Automation and Crowdsourcing to Support Factchecking
News sites like Politifact and Factcheck.org have defined a whole genre of journalism that pursues fact checking as a public activity, its own form of coverage and content. There is a large audience demand for factchecking. For instance, NPR’s live factcheck of the first 2016 presidential debates led to record site traffic. But journalists’ attention is limited, and given the endless sea of things people say, how should journalists go about identifying and ranking the most newsworthy and important things to fact check?

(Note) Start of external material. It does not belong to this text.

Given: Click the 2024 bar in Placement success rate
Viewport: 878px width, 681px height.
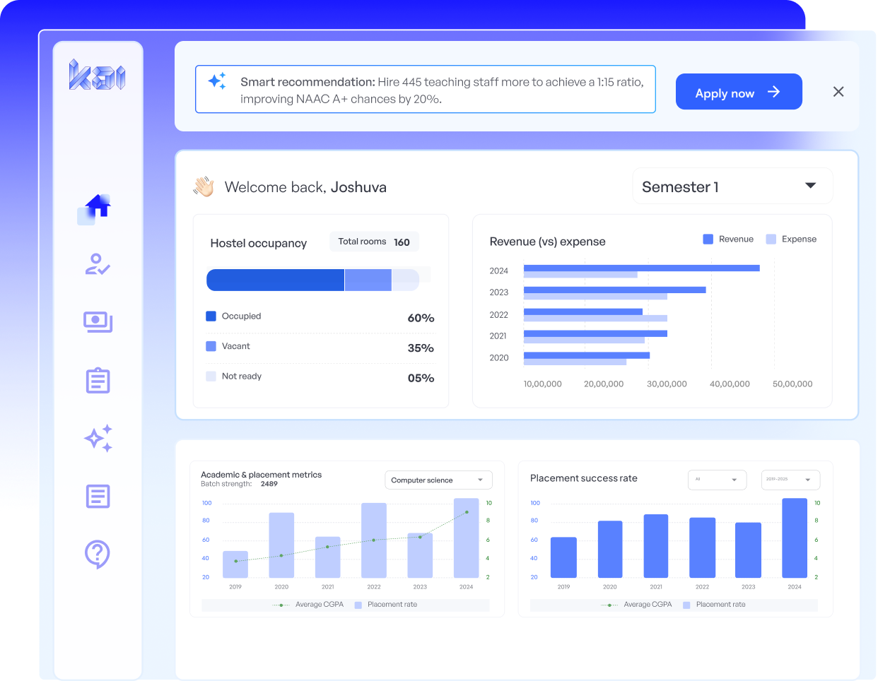Looking at the screenshot, I should pyautogui.click(x=794, y=538).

This project will seek to automate the monitoring for fact checkable claims from the Congressional Record, a very long and dense daily publication that records everything that goes on in congress. Using the Claimbuster API, claims that are initially deemed fact-checkable will be automatically extracted. Then, this project will utilize crowdsourcing techniques, such as Amazon’s Mechanical Turk, to rate the extracted facts on a variety of factors that will help rank the most important and newsworthy for journalists to investigate. Finally, these leads will be designed into a daily email that could be sent to interested journalists to help them decide what to fact check for the day.
Assistant Professor, Director of the Computational Journalism Lab
Northwestern University Asst Professor of Communication & Tow Center fellow. Computational journalism, algorithmic accountability, social computing.
How can we monitor the Congressional Record for fact checkable statements from politicians?
How can we use crowdsourcing to help rate and rank those statements so journalists can pick the most newsworthy and important to actually check?
How can the top fact check leads be designed into an attractive display sent to journalists every day?
Weeks 1-3: Develop scripts to scrape the Congressional Record, parse sentences using natural language processing, and score those statements using Claimbuster.
Weeks 4-6: Setup and test Mechanical Turk (MTurk) for rating of claims. Then develop scripts for ranking automatically extracted claims, submitting them to MTurk for rating, and aggregating those ratings.
Weeks 7-10: Re-ranking claims based on the automated and crowdsourced ratings. Design and develop an output HTML email that can be sent once per day with the top claims.
By the end of the quarter students will have built a functioning prototype of a monitoring system that can scan for fact checkable claims, rank them in a meaningful way to help identify the most interesting, and then present these to journalists in a compelling interface. Students can expect to learn about text processing, crowdsourcing, and user interface design to support journalistic tasks.